La Giurisprudenza e la dottrina ritengono che la ratio della resp del creditore risieda in una sua violazione del principio di correttezza e buona fede (infatti, il fideiussore, è ignaro di tutto in queste situazioni)

es: una banca che, nell’ambito di una fideiussione omnibus, conceda nuovo credito al debitore (in occasione di peggioramento della sua condizione patrimoniale) confidando sul fatto che “tanto c’è il fideiussore che garantisce” incorre nella resp in quanto tale comportamento è contrario ad una corretta gestione del credito.

è però necessario che il peggioramento delle condizioni patrimoniali del debitore sia non solo effettivo, ma anche SOPRAVVENUTO. La resp del creditore non vi sarebbe, infatti, nel caso in cui il debitore fosse già insolvente al momento della stipulazione della fideiussione (sia nel caso in cui il fideiussore, sapendolo, ha cmq legittimamente deciso di prestare la garanzia sia nel caso in cui, invece, il fideiussore fosse ignaro).

Con l’espressione “ha fatto credito” l’art si riferisce a credito NUOVO. Di conseguenza non rientrano in questa situazione gli eventuali interessi moratori o quelli per effetto dell’anatocismo (interessi sugli interessi) i quali, infatti, sono semplicemente collegati a rapporti obbligatori già sorti e, quindi, il fideiussore è tenuto a garantirli sia per il capitale sia per gli interessi.

Con l’espressione “peggioramento delle condizioni patrimoniali del debitore” l’art non si riferisce soltanto all’ipotesi di oggttiva e definitiva insolvenza dello stesso. Rientrano, infatti, anche le ipotesi di una consistente e rilevante diminuzione della solvibilità dello stesso.

Con il termine “conoscenza” l’art non intende punire il creditore solo nel caso in cui costui versi in dolo ma, anche, nei casi colposi (per negligenza).

la prova fa capo al fideiussore.

la liberazione dello stesso implica la totale estinzione della fideiussione (e non soltanto per l’importo eguale al credito nuovo fornito dal creditore al debitore).

la nullità della rinuncia preventiva alla liberazione ex art 1956 c.2

l’art 1956 c.2 stabilisce espressamente il DIVIETO (per il fideiussore) di pattuire una rinuncia preventiva alla liberazione consentitagli nei modi di cui al primo comma del presente art (v. par precedente)

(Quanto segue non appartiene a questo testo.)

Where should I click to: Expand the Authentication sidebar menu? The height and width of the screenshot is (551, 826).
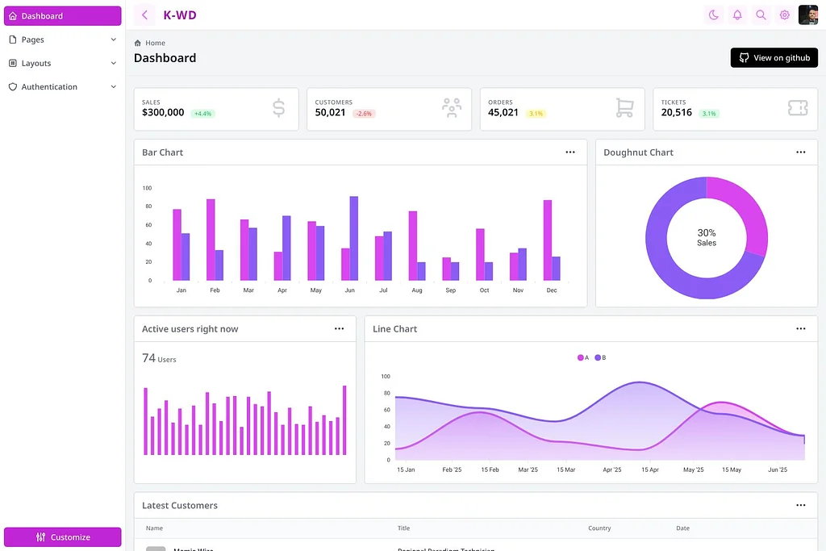tap(63, 87)
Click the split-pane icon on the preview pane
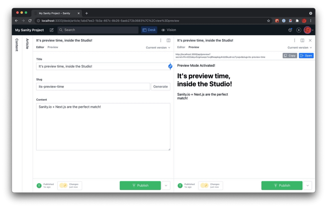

tale divieto è stato introdotto in occasione della L. 154/1992 sulla trasparenza bancaria, approvata allo scopo di fornir maggior tutela alla clientela.
Prima della sua introduzione, infatti, in dottrina e giurisprudenza si registravano opinioni diverse riguardo all’ammissibilità di una rinuncia preventiva alla liberazione.
Parte della dottrina e della giurisprudenza riteneva che fosse pienamente lecita in quanto, l’art in esame, era da considerarsi dispositivo (prevedendo una forma di tutela per un interesse privato – quello del fideiussore – e, quindi, per tale ragione derogabile dalle parti).
Altra parte della dottrina e giurisprudenza riteneva che, invece, una deroga contrastasse con il principio di correttezza e buona fede (non derogabile dalle parti).
Prima della riforma si era cmq giunti ad una soluzione di compromesso che era la seguente: da un lato si riconosceva validità alla deroga operata dalle parti, dall’altro si riteneva però responsabile il creditore (spesso le banche) che avessero “approfittato” della deroga, non rispettando il principio di correttezza e buona fede. Quindi, in sintesi, si riteneva che la scelta di dispensare la banca dal richiedere l’autorizzazione di cui al c.1 dell’art 1956 non significasse la “libertà” di agire senza il rispetto delle regole di correttezza e buona fede.

Oggi, a seguito dell’approvazione della legge, come si evince dal c.2 in commento, è stato cmq ritenuto più opportuno vietare tale deroga in modo ASSOLUTO.